Many private-sector employers are eager to hire today’s veterans, citing attributes like leadership skills, character and good discipline, according to a recent study.
But businesses are also reluctant to hire veterans for several reasons, including a fear of mental health problems or the risk that the veteran could be called up for future deployments, according to an extensive survey of businesses conducted by the Center for a New American Security.
The study highlights the complex challenges that young veterans face when making the transition into the civilian workplace.
Government data shows that young veterans ages 22 to 24 have, on average, an unemployment rate 3 percentage points higher than their civilian counterparts; in 2009, the rate for that group soared above 20 percent, the study said.

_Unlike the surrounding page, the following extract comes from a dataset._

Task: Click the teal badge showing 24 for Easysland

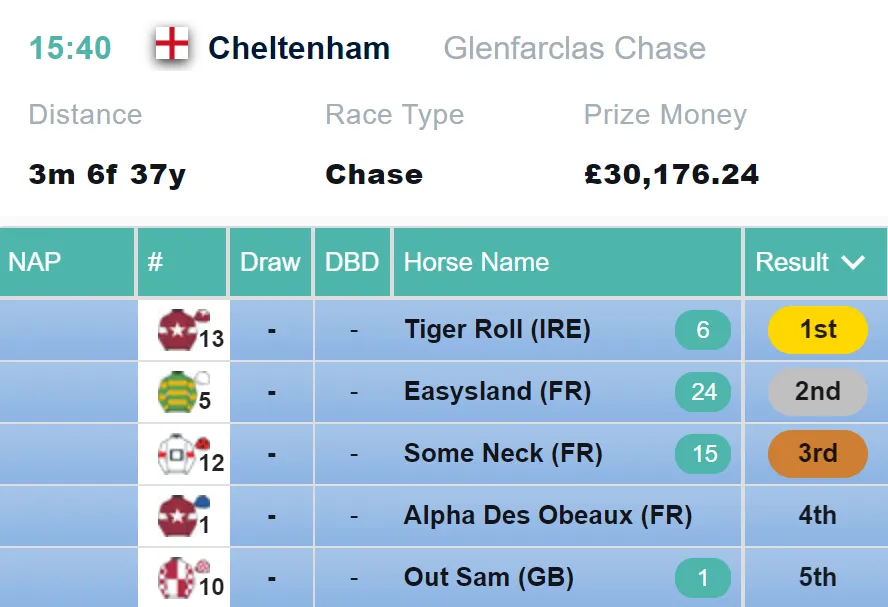Action: (x=703, y=392)
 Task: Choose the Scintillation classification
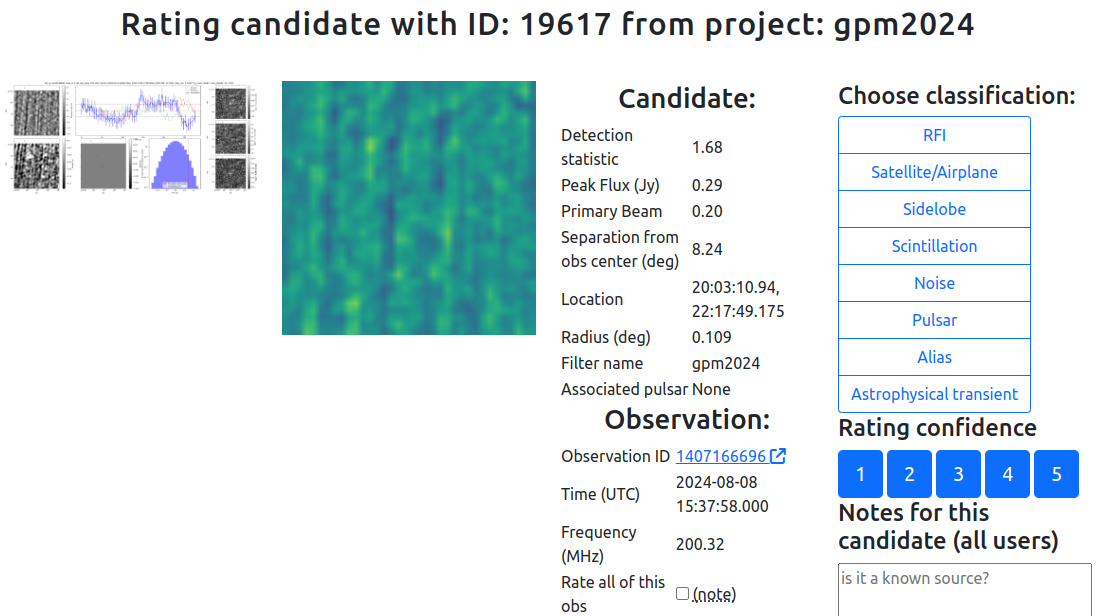pos(933,245)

The CNAS research team interviewed people from 69 companies about their perceptions of veteran job applicants. More than 70 percent said they wanted to hire veterans because they have good leadership and teamwork skills. About 50 percent cited character as a good reason to hire a veteran.
Nearly 30 percent said hiring veterans is the “right thing” to do, and more than 10 percent said hiring veterans garners good publicity for their firm.
However, the majority of those employers also cited a range of reason for not hiring veterans. The problem that employers cited most often was “skill translation,” where employers who do not know much about the military — its force structure, career fields and acronyms — have trouble understanding exactly what kinds of experience veterans have.
More than 50 percent of employers said former troops may struggle against a “negative stereotype” that includes potential post-traumatic stress disorder, the study said.
More than 30 percent of employers cited potential future deployments, especially among troops who continue to serve in the reserve components, as a reason for potentially rejecting veteran job applicants.
Employer’s perceptions can vary depending on the type of company. For example, structure and discipline can be a valued attribute for some companies, but not for others.
“If you look at a company that emphasizes compliance of process, or has issues of physical safety in their workplace, they love veterans because veterans follow step-by-step procedures very precisely,” said Margaret Harrell, a senior fellow at CNAS and one of the authors of the report. “The flip side of that is the perception that veterans are too rigid and might lack creativity.”